▶ _Objective_: Turn the stretch of rows below, from the line containing "Screen dimensions: 822x494" through the line containing "pyautogui.click(x=796, y=468)", into a numbered list. Skip any blank lines and leave out the pictures.

▶ _Records provided_:
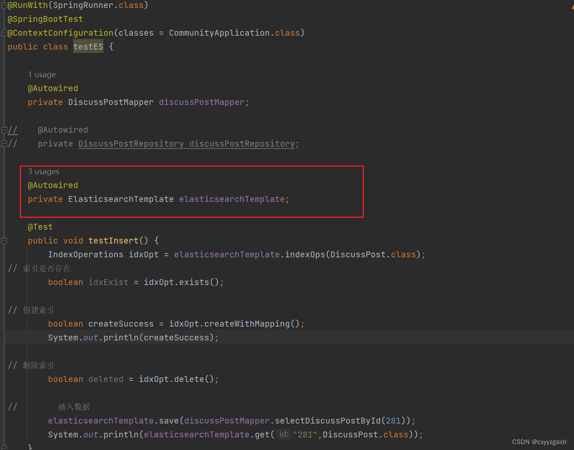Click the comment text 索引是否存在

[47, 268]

...

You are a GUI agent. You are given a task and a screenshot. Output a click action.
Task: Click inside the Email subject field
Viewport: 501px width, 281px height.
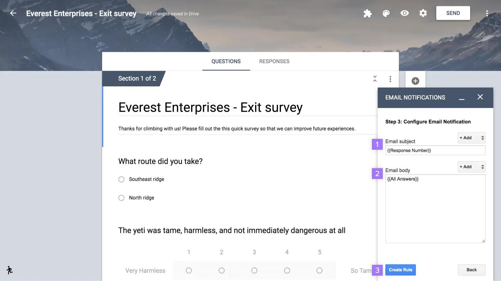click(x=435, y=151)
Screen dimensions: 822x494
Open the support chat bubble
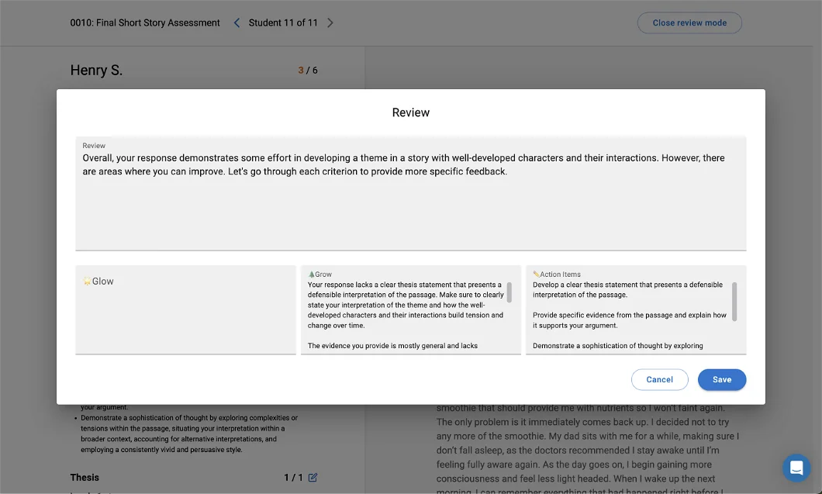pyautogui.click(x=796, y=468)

--

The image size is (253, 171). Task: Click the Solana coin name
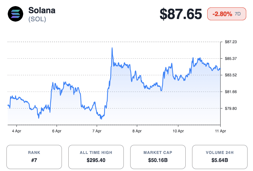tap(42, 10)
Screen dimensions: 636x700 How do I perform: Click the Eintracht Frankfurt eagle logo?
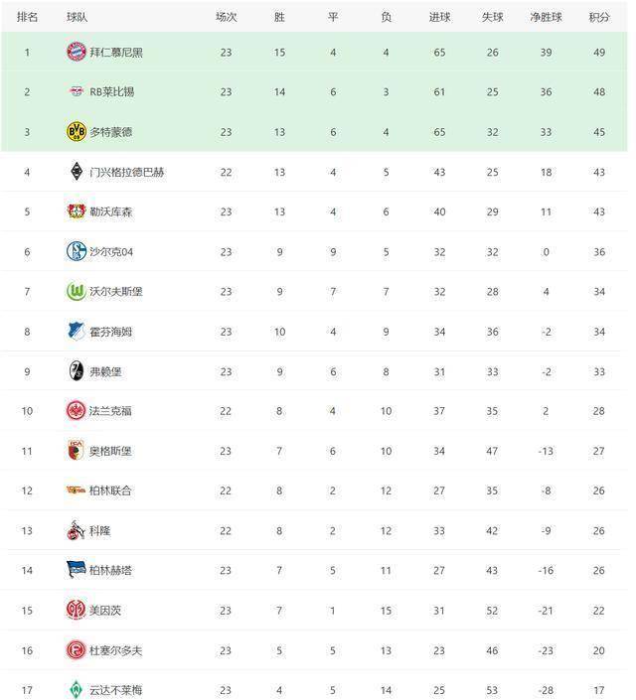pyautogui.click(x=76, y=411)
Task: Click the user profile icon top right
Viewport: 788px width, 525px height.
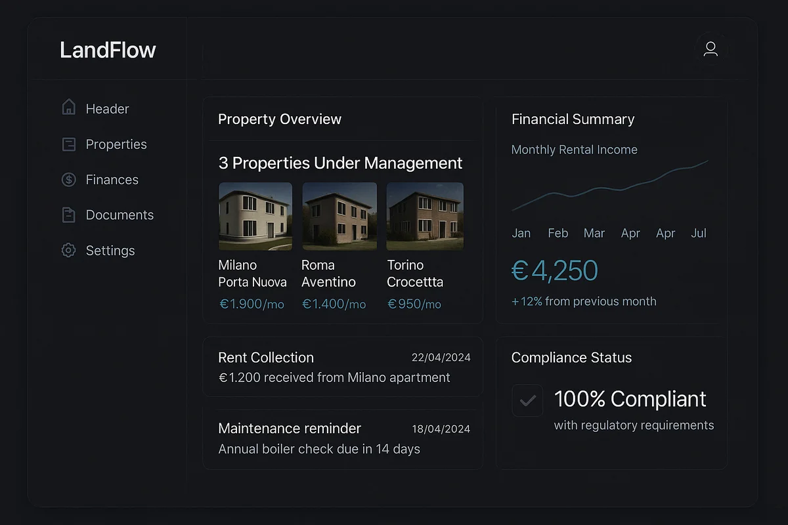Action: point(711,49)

▶ _Solution to the exercise_:
1. Screen dimensions: 822x494
2. Open the support chat bubble
3. pyautogui.click(x=796, y=468)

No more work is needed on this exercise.